Aquela em que seus lideres estavam tão embevecidos com o entretenimento oco que
seu poder desencadeava que se esqueceu de estabelecer um centro moral e
qualificável para esse poder. Passou-se então de centro do mundo antigo para o
centro da decadência do homem antigo, passando por erros de julgamento e
derrocadas irreversíveis para o Império. Os romanos que não delimitam seu poder
se tornam peças vulgares e patéticas desse centro, chegando até a atravessar o
ponto que eles acreditam torna-los meros mortais, encenando o próprio velório e
tirando daí conclusões também estas pueris.
A decadência também
passa a se fazer na jornada com traços surreais de Encolpio, que convencido por
Ascilto e um mercenário rapta uma criança hermafrodita que era tida como um
deus capaz de reunir pequenas multidões para venera-lo, em busca de bênçãos e
milagres. Ao fugir com a criança que tem uma saúde muito frágil, pelo deserto,
o trio de ladrões terá de lidar com o triste fato de não terem aonde ir, e de
verem aquele ser tão especial e frágil morrer por causa do egoísmo deles. É uma
sequencia extremamente difícil e que, sem nenhum apelo dramático, consegue
instaurar um amargor no expectador desavisado. A viagem de Encolpio é então,
não apenas figurativa, mas real, já que os perigos que ele encara não são
pequenos e todos parecem respostas para suas atitudes humanas e insensatas – e
inclui-se ai o amor pelo rapaz andrógino que ele divide sexualmente com
Ascilto.
Fellini parece
focar especialmente nesse lado fragilíssimo do homem, ao guiar essas peripécias
em uma explosão de cores e cenários que contrastam violentamente e uma
cacofonia de sons que colocam qualquer humor em alerta, como os gritos
polifônicos emitidos por uma multidão sedenta de sangue, ou o vento incidente
que fustiga a planície desértica no qual Encolpio é obrigado a fecundar uma
mulher. Deslumbrante e repleto de fábulas que cortam a narrativa para então
colorir a história, “Satyricon” é uma pérola do cinema, um filme que é mordaz,
mas que nunca chega a ser gratuito, que é até certo ponto romântico, mas que
nunca perde de vista seu objetivo principal, que é ridicularizar a
incongruência trágica do comportamento humano.

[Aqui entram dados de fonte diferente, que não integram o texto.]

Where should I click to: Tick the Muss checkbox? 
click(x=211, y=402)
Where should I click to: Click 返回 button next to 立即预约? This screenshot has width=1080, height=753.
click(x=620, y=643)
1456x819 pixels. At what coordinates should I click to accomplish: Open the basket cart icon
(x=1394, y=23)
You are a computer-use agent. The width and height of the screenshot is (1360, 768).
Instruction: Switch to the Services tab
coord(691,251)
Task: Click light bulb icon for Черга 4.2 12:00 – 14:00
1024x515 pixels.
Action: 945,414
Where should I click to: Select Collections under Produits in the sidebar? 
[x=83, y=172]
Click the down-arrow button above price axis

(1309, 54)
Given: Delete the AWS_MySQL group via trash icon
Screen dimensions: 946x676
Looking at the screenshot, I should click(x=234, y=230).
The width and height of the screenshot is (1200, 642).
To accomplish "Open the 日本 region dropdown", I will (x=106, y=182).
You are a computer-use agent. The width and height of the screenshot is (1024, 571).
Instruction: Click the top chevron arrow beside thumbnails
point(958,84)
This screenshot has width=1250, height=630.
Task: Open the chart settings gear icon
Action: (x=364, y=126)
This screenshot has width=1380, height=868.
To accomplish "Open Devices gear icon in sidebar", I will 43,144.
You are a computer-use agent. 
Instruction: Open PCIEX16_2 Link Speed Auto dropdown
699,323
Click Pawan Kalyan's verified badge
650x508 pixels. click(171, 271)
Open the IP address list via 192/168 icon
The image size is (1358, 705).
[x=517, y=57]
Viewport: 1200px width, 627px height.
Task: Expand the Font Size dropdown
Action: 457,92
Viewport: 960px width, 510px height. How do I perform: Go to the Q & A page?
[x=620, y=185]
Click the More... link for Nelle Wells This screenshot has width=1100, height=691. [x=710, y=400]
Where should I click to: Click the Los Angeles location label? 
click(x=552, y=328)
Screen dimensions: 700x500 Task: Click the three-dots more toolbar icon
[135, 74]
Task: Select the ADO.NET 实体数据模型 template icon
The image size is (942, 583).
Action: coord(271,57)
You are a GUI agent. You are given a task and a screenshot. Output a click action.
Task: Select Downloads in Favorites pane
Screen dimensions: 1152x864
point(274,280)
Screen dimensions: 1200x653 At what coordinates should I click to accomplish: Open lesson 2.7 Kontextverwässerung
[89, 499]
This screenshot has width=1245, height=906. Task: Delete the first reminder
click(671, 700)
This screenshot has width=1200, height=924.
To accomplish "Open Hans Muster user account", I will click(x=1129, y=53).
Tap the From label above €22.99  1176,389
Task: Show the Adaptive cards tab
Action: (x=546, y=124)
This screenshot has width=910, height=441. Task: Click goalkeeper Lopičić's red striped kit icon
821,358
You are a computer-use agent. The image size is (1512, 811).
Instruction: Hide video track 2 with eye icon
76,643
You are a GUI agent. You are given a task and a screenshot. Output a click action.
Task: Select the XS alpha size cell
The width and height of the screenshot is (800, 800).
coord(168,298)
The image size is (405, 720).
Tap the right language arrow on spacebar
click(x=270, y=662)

Parei de ler na parte das vísceras mal cozidas... da barriga do porco saiam várias iguarias, aves cozidas, peixes, linguiças... ele não estava mal cozido, o anfitrião fez uma brincadeira com os convidados... sugiro ver essa parte de novo
ResponderExcluirGostei da crítica. O filme me lembrou "Jardim das delícias", de Bosch. Ambas as obras falam de tempos em crises e a diluição de suas fronteiras. A fragmentação dos significantes presentes no filme é simplesmente genial.